TEXTO DE ESTUDO:
+--

Como é habitual nestas ocasiões, não faltaram as críticas dos moralistas de serviço, que logo associaram a "inconsciência" dos jovens festivaleiros ao surgimento dos novos focos de contágio detectados. É bem possível que alguns (muitos) desses jovens tenham contraído o vírus e sejam agora potenciais portadores do Covid. Acontece que, depois dos eventos relatados e amplamente difundidos e comentados pela Comunicação Social, os casos de contágio na Grande Lisboa e na margem Sul, aumentaram exponencialmente, ao ponto do diário espanhol "El País", ter feito uma notícia de primeira página, onde se podia ler que "3 milhões de portugueses da grande Lisboa, tinham voltado ao confinamento". Um exagero, claro, logo desmentido pelo governo português, já que notícias destas poderão afectar o turismo de Verão, agora que grande parte dos turistas nórdicos hesitam em passar férias no mediterrâneo e Portugal voltou a ser notícia por más razões.
Acontece que a "Grande Lisboa", de que fala o artigo de "El País", não é uma realidade uniforme, sendo constituída por diversas cidades-dormitório e bairros periféricos, onde habitam a maior parte das pessoas que trabalham na capital. Muitas delas, a maior parte, desloca-se diariamente para a grande cidade, em transportes suburbanos apinhados (comboios, autocarros, metropolitanos); e outros, em menor número, em carros privados. Também muitos destes trabalhadores, vivem em bairros degradados e desempenham funções de maior contágio (restauração, construção civil, limpezas em lares e hospitais); enquanto outros, durante o confinamento, não necessitaram sequer de sair de casa para desempenharem as suas funções (teletrabalho). Uns, a maior parte, têm os filhos em escolas publicas, onde muitas vezes não existem condições de salubridade e onde não há aquecimento; e outros, em menor número, têm filhos (em colégios privados) que transportam em carros privados. Um Mundo de diferenças.

+--

TAREFAS A REALIZAR:
A. Segundo o texto de estudo, em que página do diário espanhol "El País" saiu a notícia sobre o regresso ao confinamento na Grande Lisboa?
B. Indique se cada afirmação está de acordo com o texto de estudo, justificando com as palavras exatas do texto: (i) O governo português desmentiu a notícia do "El País". (ii) A Grande Lisboa é apresentada como uma realidade uniforme. (iii) A maior parte das pessoas que trabalham na capital desloca-se em carros privados.
C. Retome o texto de estudo sobre os contágios na Grande Lisboa e prossiga a partir da última frase.

+--

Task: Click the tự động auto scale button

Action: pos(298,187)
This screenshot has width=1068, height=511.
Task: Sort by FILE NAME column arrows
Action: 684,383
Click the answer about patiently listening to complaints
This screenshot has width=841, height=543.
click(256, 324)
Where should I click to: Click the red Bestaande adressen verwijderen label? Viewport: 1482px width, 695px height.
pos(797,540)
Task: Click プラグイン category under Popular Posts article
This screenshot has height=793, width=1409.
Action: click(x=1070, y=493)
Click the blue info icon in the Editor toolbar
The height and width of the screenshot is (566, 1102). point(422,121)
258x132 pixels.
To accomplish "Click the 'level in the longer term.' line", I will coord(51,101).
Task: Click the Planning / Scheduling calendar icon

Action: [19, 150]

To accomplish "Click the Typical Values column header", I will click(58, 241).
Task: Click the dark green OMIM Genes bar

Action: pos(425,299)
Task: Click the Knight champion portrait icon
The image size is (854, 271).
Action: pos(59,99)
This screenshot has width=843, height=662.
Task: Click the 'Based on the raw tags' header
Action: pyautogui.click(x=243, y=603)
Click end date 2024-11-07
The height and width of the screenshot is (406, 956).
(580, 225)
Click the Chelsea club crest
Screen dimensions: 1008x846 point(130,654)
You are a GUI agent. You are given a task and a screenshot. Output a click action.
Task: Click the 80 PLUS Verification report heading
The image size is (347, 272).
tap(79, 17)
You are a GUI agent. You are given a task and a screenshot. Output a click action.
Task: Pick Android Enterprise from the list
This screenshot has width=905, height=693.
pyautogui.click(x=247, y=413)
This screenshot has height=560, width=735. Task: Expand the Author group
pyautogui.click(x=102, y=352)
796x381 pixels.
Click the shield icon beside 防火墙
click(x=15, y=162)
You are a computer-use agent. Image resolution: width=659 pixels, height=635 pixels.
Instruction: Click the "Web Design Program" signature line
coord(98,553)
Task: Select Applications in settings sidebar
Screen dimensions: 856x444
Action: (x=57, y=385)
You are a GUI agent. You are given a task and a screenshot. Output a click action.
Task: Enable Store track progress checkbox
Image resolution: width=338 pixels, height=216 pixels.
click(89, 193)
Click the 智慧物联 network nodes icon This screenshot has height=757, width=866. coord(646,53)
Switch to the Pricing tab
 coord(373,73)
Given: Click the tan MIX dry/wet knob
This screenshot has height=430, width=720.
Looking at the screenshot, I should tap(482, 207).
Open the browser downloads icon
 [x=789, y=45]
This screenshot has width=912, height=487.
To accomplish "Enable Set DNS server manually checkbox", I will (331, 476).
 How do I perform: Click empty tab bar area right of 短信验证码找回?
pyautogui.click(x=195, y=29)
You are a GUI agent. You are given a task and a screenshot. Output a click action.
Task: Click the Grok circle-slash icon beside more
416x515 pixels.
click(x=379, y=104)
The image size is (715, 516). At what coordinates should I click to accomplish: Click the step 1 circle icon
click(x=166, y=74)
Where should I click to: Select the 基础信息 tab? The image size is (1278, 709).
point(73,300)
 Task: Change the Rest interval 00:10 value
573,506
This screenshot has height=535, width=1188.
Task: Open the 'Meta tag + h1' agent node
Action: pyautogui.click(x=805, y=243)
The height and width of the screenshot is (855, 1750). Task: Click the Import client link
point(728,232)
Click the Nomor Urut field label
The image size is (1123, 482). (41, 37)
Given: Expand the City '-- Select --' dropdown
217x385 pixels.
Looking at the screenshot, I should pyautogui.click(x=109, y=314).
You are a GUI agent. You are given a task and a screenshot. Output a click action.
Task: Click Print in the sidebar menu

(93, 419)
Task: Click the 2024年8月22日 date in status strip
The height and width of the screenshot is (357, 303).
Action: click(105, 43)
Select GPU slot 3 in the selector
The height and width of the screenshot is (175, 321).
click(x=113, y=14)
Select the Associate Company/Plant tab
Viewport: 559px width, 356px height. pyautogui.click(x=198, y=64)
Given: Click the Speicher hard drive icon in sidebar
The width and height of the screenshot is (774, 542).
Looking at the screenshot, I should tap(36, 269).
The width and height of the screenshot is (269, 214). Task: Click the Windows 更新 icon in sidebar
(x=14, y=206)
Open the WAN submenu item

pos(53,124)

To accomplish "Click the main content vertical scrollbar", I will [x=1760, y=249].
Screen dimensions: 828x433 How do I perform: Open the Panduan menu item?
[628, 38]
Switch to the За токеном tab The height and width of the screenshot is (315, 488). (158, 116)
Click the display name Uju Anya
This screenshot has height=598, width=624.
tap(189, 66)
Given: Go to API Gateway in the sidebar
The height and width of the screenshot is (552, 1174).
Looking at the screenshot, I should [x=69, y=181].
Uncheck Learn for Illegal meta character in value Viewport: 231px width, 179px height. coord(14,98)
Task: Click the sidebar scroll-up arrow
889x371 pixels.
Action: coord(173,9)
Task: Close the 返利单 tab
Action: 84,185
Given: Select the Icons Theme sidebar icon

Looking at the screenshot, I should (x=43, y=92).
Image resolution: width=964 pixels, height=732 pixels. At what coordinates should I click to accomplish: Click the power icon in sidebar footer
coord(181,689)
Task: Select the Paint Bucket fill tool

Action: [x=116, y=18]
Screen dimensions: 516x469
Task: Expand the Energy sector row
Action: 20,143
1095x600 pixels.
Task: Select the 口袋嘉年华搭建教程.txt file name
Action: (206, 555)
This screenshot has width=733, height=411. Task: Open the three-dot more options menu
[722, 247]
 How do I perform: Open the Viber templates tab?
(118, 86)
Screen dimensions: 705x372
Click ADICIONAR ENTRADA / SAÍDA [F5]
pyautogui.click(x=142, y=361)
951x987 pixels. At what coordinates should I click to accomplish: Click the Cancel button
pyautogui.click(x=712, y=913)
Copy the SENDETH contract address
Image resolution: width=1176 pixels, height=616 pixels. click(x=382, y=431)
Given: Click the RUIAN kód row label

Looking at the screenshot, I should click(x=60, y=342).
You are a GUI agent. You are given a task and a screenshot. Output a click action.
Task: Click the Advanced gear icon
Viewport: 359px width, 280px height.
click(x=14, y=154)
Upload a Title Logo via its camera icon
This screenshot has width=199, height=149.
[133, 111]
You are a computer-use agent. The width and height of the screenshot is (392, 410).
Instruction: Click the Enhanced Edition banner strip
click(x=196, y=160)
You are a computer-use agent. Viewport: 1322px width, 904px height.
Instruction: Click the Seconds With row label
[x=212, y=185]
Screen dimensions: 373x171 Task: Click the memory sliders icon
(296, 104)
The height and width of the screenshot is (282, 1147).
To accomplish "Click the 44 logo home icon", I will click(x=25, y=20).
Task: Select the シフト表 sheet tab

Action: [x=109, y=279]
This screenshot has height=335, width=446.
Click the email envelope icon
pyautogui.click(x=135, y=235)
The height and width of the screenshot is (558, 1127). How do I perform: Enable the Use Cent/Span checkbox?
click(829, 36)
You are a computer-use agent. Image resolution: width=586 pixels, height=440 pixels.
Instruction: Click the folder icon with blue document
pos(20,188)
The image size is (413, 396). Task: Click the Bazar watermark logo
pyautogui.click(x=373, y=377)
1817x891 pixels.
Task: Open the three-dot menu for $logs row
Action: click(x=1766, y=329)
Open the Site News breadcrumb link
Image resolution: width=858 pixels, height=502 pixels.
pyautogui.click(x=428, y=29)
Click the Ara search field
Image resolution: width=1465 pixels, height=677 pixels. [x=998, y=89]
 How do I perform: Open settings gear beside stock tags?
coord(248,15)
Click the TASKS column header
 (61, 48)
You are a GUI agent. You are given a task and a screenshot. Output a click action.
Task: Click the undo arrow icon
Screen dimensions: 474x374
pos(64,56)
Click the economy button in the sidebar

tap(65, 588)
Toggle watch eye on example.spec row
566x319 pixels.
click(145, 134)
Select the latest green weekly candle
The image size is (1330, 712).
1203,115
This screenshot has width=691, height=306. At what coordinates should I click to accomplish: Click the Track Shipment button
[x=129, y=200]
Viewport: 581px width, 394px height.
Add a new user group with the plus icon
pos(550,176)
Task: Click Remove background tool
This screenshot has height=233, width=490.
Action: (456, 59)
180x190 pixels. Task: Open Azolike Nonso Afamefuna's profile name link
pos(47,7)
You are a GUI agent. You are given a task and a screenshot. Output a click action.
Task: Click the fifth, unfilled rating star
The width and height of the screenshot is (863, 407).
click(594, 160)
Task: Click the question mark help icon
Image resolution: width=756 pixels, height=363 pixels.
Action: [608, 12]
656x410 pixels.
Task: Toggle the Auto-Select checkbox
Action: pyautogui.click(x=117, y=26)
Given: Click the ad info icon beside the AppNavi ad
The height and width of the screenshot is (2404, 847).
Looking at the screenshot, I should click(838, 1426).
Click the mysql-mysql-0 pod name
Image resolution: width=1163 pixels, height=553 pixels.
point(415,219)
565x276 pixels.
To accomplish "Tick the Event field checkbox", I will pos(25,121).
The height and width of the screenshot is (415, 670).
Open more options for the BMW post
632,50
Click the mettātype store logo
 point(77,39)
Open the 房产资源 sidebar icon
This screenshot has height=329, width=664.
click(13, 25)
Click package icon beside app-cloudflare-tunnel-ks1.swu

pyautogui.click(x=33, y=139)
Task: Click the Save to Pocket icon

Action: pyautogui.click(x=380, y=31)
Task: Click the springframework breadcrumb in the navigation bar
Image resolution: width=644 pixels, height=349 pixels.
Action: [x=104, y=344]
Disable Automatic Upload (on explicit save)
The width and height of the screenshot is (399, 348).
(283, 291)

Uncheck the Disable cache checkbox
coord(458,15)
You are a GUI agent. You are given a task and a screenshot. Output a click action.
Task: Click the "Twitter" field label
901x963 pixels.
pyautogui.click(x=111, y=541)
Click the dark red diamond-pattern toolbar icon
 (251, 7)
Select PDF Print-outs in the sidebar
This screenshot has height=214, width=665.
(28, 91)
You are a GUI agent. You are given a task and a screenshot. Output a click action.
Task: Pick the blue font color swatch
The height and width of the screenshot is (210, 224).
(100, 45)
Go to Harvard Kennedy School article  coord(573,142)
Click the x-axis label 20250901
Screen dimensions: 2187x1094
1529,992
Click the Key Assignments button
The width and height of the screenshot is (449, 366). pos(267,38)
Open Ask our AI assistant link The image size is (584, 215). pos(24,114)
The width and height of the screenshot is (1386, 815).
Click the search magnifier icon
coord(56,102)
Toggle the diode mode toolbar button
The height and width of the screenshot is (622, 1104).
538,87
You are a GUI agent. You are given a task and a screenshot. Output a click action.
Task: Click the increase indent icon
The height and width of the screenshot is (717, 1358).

+--

RESPOSTAS APRESENTADAS:
A. Na primeira página.

B.
(i) Sim: "Um exagero, claro, logo desmentido pelo governo português".
(ii) Não: "não é uma realidade uniforme, sendo constituída por diversas cidades-dormitório e bairros periféricos".
(iii) Não: "desloca-se diariamente para a grande cidade, em transportes suburbanos apinhados (comboios, autocarros, metropolitanos); e outros, em menor número, em carros privados".

C.
É pois, natural, que a maior parte dos novos casos de infectados com o vírus, sejam da Grande Lisboa, onde vive um 1/3 da população do país. Como também é natural, serem os mais desfavorecidos (social e economicamente) os primeiros infectados. Dito de outro modo: haverá sempre mais casos de Coronavírus na Amadora, em Loures ou nas "Jamaicas" deste país, do que no Restelo, Telheiras ou Cascais.
Parece pois, óbvio, que, mais do que a inconsciência dos jovens e as festas da praia, o vírus que urge mesmo combater, é o vírus da pobreza (e da desigualdade), a maior das epidemias portuguesas. Combatam-se ambas com determinação e medidas adequadas e a imunidade dos portugueses melhorará de forma significativa. Prevenir, sempre foi melhor do que remediar.